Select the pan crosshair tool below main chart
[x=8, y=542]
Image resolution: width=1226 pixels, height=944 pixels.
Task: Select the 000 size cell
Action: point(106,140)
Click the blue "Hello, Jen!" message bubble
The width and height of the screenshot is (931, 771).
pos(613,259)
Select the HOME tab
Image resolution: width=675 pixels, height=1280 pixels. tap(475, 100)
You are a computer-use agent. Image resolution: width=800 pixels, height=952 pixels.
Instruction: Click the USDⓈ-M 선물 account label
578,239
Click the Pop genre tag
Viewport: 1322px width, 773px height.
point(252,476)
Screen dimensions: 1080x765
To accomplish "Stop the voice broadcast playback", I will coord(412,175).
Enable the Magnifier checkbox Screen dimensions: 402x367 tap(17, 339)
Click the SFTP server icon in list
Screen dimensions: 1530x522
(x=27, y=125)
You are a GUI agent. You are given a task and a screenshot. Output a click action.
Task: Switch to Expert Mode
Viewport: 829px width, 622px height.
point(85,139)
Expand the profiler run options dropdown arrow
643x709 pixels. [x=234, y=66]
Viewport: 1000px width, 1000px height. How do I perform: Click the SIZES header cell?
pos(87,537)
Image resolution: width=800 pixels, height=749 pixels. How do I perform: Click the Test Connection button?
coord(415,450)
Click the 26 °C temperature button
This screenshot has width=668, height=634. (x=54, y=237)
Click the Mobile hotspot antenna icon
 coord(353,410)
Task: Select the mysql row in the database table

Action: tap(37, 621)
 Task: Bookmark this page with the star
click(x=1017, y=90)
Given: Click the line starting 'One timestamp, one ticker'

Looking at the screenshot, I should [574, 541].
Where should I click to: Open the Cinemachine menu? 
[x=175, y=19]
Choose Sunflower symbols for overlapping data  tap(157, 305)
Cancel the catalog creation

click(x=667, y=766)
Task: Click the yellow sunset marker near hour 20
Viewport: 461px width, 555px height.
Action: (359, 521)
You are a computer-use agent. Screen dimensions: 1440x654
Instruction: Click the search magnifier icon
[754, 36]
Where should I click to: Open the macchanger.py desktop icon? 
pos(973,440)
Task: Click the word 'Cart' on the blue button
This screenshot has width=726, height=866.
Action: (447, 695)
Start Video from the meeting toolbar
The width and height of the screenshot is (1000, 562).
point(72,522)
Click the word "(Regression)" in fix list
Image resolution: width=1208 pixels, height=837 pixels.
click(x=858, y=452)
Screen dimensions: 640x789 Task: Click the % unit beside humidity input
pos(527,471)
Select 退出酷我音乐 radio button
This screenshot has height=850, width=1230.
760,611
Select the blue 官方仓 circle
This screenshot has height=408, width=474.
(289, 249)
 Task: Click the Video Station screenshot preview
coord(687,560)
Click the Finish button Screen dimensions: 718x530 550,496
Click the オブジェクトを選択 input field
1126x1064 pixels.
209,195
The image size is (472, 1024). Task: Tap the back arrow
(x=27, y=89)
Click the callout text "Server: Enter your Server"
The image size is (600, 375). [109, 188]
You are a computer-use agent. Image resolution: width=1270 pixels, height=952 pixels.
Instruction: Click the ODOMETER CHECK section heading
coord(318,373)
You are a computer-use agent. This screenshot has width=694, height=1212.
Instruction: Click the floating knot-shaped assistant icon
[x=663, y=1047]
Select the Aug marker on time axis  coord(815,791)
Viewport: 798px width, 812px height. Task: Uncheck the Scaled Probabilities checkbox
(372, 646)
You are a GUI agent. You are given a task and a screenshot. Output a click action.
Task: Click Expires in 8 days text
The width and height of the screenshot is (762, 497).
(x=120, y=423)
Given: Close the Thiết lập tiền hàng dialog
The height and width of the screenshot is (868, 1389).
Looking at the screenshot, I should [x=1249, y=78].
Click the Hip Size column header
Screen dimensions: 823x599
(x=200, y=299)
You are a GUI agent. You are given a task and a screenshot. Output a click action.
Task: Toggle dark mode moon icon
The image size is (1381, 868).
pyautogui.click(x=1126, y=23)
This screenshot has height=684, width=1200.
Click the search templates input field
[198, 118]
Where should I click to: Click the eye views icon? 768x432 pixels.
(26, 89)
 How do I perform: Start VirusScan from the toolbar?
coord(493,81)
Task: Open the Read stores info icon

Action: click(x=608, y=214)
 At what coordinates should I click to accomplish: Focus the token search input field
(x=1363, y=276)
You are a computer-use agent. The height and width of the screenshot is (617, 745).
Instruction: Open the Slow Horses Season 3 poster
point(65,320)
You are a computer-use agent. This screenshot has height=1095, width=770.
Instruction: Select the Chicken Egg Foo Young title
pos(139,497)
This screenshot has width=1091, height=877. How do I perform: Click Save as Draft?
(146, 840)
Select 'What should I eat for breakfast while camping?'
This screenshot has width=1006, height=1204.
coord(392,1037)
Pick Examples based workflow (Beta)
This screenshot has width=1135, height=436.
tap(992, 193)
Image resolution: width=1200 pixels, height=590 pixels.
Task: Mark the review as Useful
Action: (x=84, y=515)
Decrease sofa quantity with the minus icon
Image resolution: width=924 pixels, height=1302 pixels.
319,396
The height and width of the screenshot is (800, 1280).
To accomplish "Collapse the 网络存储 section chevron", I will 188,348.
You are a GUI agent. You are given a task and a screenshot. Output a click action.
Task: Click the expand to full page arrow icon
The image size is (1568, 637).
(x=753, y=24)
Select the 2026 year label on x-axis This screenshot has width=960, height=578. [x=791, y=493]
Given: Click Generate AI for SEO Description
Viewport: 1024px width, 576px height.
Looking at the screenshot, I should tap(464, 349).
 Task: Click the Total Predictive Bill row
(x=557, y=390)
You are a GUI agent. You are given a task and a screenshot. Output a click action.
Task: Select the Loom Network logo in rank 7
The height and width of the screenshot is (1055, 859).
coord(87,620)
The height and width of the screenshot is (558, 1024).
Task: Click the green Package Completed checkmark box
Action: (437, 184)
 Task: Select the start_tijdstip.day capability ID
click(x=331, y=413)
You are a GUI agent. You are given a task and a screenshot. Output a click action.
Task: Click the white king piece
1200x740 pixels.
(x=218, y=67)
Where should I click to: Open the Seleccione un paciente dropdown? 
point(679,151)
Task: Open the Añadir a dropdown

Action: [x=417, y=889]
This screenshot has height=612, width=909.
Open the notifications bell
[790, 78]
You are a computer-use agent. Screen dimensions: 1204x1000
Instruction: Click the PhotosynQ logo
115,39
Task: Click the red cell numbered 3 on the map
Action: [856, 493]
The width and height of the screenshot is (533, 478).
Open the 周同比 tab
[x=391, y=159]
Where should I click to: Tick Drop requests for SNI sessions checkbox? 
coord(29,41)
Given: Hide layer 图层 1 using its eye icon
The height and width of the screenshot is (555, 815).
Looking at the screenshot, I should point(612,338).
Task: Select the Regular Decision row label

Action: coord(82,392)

**Requirement**
Lines from the records above that hold "axis" are the ones to list.

**Reply to the task**
Select the Aug marker on time axis  coord(815,791)
Select the 2026 year label on x-axis This screenshot has width=960, height=578. [x=791, y=493]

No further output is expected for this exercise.